Wild strawberries can be identified by their five-petal small white flower as early as late April to mid-May, when field grass and flora is low to the earth. After the plants lose the flower, they form three leaves. By early June, green berries start to develop on a stem, gradually ripening to bright red berries ready for picking by mid-June.

The wild strawberry flourishes under full or partial sun, but is able to tolerate shade because it develops in the spring. They prefer rich soil and moist conditions and are able to grow in disturbed areas.

Because the berries are so small, it takes a lot of picking to gather a sizable amount. The berries can be enjoyed picked and eaten on site, while soaking in the sunshine and fresh air.

Wild strawberries also work well to accent foods, such as sweet breads, cereals and salads, blended into smoothies, or cooked into a sauce to pour on short cake or ice cream.

If enough are accumulated, the berries can be used for jams and preserves.

Laurie Miller, of Chase, makes a freezer jam out of strawberries, and reviewed the steps to make the sweet preserve.
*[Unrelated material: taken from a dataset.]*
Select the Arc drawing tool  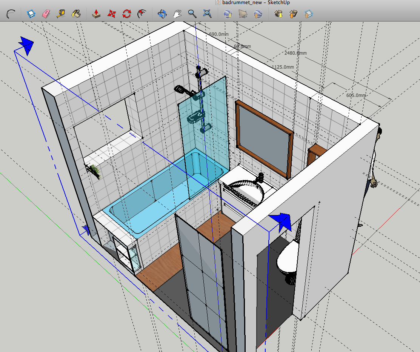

“I mix five cups of crushed strawberries; seven cups of sugar; and four tablespoons of lemon Jello mix,” she explained. “I let the mixture set for 10 minutes. I cook one pack of Sure-Jell until it forms into a hard boil. I let it boil one minute, constantly stirring. After it boils, I pour it over the strawberry mixture and stir it well. I put it in jars or bowls and set it out 24 hours, and then freeze it.”

No matter how one prepares the berries, the fun is in finding the tasty morsels and enjoying a few while gathering them.